Posted By: Dana Schon, Ed.D. Elementary Principals, ML/Sec Principals,

Adam Grant in an NYT article discusses how we can shift our attitude toward email as urgent and take a more realistic approach to both composing and responding. He offers 7 strategies.

The following is reprinted with permission from Kim Marshall, Marshall Memo #983, April 24, 2023.

In this New York Times article, Adam Grant (University of Pennsylvania’s Wharton School) says he frequently gets reasonably prompt responses to e-mails starting with the words, Sorry for the delay. “Apologizing for slow replies is a symptom of unrealistic demands in an always-on culture,” says Grant. “It’s a recipe for burnout. And it prizes shallow reactions over deep reflection. We wind up rushing to get things done instead of doing them well.”

The truth is that most e-mails are not urgent, but they’re perceived that way. Grant suggests the following strategies for reducing anxiety and improving the quality of our responses – when we get to them:

  • Telegraph non-urgency. The simple step of writing, “This isn’t urgent, so get to it whenever you can,” makes a big difference, he says. “When you know you don’t have to reply to e-mails right away, you can actually find flow and dedicate your full attention where you wish.”
  • Stop mistaking promptness for politeness. Grant used to pride himself on responding to e-mails within 24 hours, but the pandemic changed that. Now it’s common to see e-mail signatures like My work hours may not be your work hours and Answer at your convenience.
  • Don’t take it personally when a response is slow. “How quickly people answer you is rarely a sign of how much they care about you,” says Grant. “It’s usually a reflection of how much they have on their plate.”
  • Don’t try to bump a message up in someone’s inbox. Again, we don’t know what’s going on in their lives, he says. If you’re really concerned about not hearing back, re-send the e-mail with the note, “Just wanted to make sure this came through.”
  • Have self-compassion and rethink what counts as late. “If you didn’t commit to a deadline, you can’t be late,” says Grant. “You’re allowed to take your sweet time!... Express gratitude to your correspondent for being a reasonable human: thanks for your patience.”
  • Stop apologizing. This is especially important for women, says Grant. “Women apologize more than men, because they tend to have a lower threshold for what qualifies as offensive behavior. This isn’t in their heads – it’s in the culture around them. We live in a world that places unfair pressure on women to drop everything for others. When a man takes a week to respond, he must be busy with something important. If a woman takes even a day to reply, it feels as if she’s failing to live up to the duty of care.”
  • Batch-process your e-mails. It’s much more efficient (and satisfying) to attack a full inbox in two or three efficient blitzes each day than in dribs and drabs.

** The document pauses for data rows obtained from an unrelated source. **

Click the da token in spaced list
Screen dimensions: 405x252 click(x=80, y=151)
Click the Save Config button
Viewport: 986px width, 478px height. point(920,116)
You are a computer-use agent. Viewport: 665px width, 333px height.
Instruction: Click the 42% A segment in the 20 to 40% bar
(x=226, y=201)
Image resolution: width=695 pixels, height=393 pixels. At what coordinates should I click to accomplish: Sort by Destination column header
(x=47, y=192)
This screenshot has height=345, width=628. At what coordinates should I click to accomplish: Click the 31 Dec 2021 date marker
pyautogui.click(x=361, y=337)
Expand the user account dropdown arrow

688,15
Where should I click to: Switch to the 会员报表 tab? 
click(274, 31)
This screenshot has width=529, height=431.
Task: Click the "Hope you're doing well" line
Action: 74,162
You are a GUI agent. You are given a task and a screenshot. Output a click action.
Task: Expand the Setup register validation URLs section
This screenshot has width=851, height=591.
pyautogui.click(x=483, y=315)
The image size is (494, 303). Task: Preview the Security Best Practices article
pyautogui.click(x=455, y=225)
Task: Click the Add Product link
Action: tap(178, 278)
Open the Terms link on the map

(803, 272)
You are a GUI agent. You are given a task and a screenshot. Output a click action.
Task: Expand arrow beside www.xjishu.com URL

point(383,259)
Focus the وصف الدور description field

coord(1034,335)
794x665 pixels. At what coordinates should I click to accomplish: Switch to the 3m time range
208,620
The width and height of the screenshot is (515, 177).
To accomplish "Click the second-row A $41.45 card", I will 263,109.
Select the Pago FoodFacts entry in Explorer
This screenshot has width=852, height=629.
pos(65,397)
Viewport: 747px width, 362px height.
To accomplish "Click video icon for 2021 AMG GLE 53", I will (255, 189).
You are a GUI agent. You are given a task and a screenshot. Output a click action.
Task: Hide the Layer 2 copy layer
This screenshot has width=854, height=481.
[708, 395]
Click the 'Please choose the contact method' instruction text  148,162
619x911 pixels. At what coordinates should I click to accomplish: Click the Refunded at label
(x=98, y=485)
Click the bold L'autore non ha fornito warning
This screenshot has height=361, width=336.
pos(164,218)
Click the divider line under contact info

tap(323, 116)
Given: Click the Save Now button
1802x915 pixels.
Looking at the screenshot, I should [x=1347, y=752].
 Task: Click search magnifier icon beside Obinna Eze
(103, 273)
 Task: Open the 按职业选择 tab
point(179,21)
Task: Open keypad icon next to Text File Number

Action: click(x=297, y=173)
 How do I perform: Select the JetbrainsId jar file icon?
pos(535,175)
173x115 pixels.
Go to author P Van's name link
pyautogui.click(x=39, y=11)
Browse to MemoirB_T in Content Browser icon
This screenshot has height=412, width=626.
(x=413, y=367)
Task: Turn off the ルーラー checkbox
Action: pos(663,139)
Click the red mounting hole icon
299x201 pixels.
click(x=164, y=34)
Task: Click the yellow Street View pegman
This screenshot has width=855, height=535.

📝 Dana’s Note: In your mentoring partnership, discuss the following:

  1. What successful strategies have you implemented for navigating email overload?
  2. What expectations do you have for response time? How have you communicated that to stakeholders and staff?
  3. What are your expectations for how staff handle email, and how have you communicated these expectations?
  4. What from Adam Grant’s list will you incorporate into your own practice?